**What is needed**
Please print every record below exactly as it appears, but leave out the pictures.

***** Data records *****

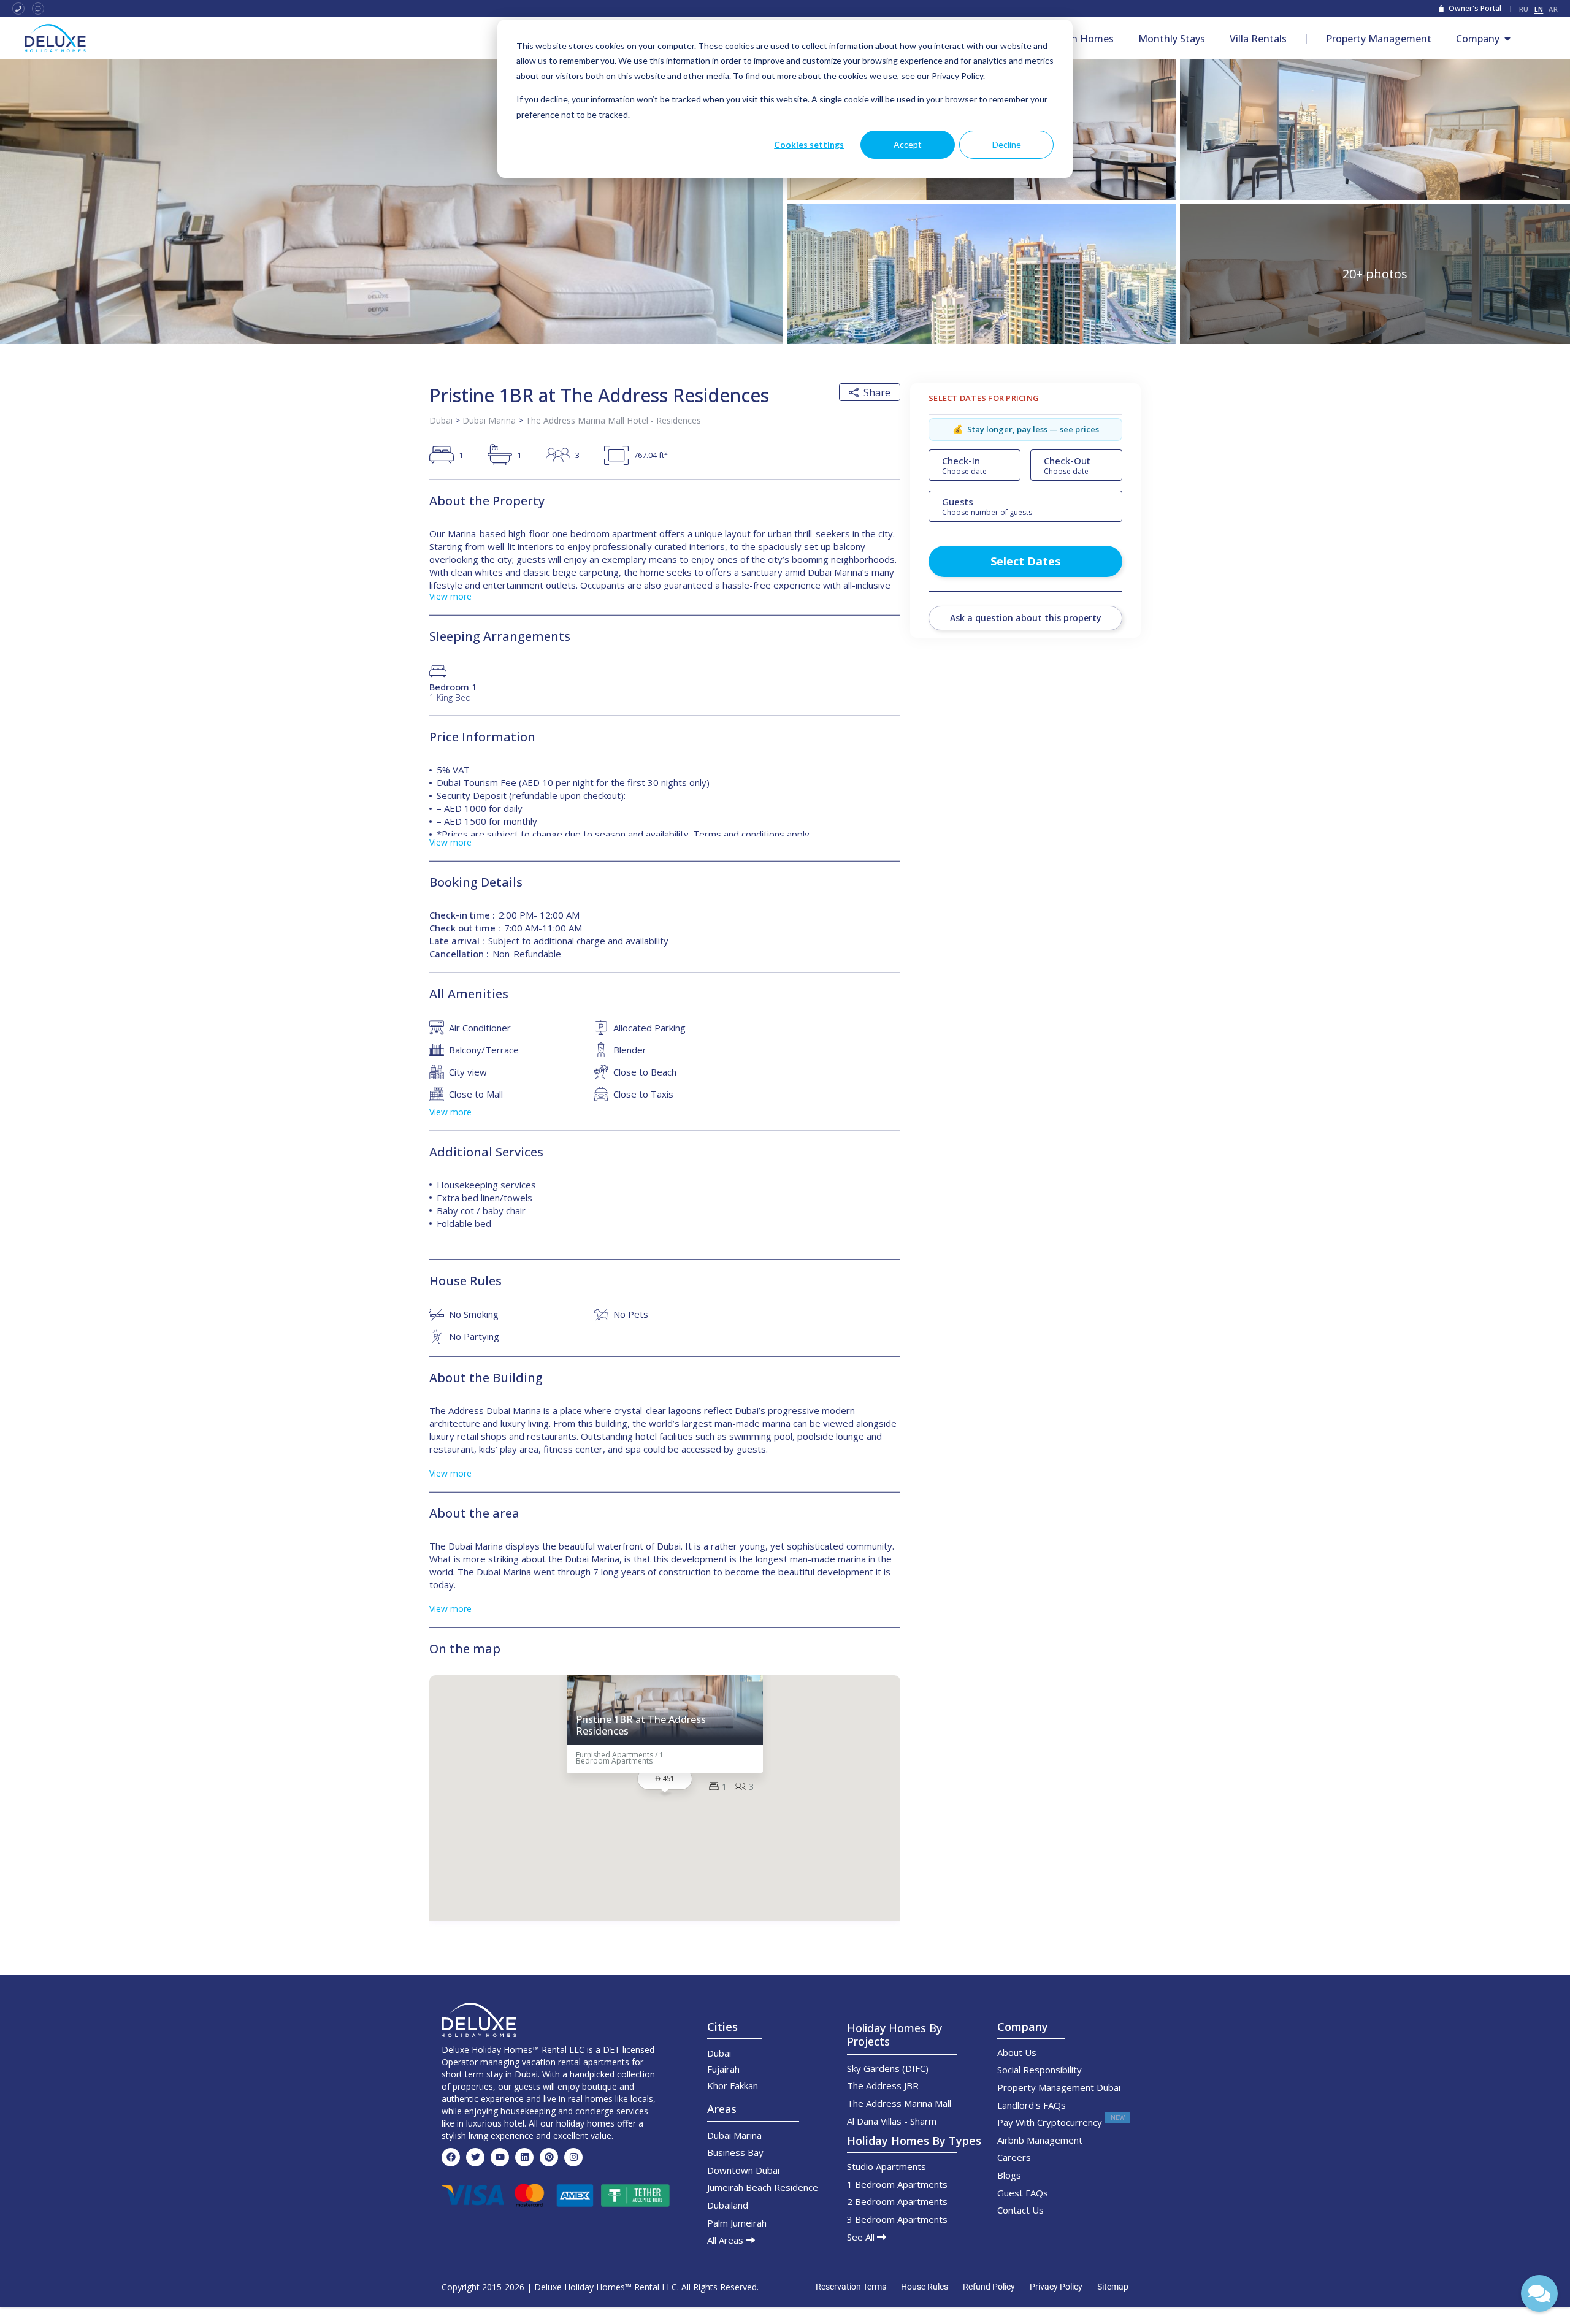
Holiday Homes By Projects (894, 2034)
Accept (908, 144)
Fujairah (723, 2069)
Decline (1006, 144)
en (1539, 9)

*****

**Answer box**
Holiday Homes By Projects (894, 2034)
Accept (908, 144)
Fujairah (723, 2069)
Decline (1006, 144)
en (1539, 9)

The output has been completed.